Velikonja’s imported beehouse is decorated with Slovenian art. Since it has electricity, she can tend to her bees in all weather.

Velikonja’s friend Jonna Sanders also does Slovenian-style beekeeping in her Fairfax County back yard. Sanders, who has had scoliosis since her 20s, said that the Slovenian approach is customizable and easier for people over 50 or people with disabilities and back problems.

Traditional American beekeepers use vertical frames. But Sanders explained that the 100-year-old Slovenian AZ Hive has more weather protection, creates fewer hive disturbances and avoids using smoke to calm the bees, a common beekeeping practice.
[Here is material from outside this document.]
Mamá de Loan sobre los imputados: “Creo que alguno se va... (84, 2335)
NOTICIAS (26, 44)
Sanders is so passionate about bees that she helped a Virginia legislator, Del. Paul Krizek, pass a bill in Richmond in 2021 to protect her favorite insect. Now that’s devotion.

Helping bees

You don’t have to be a professional or hobbyist beekeeper to help pollinators. Alonso Abugattas, Natural Resources Manager for Arlington County Parks, offers these tips for supporting bees in your yard:

—Provide nest sites, like tree snags, bunch grasses, mud, bare ground, brush piles and native plants.

—Inventory what you have before launching gardening projects.

—Cluster similar blooms together.

—Have plants blooming in succession all the time.

—Prioritize native plants. Native plants support four times more bees than non-natives.

—Provide natural connectivity between land fragments.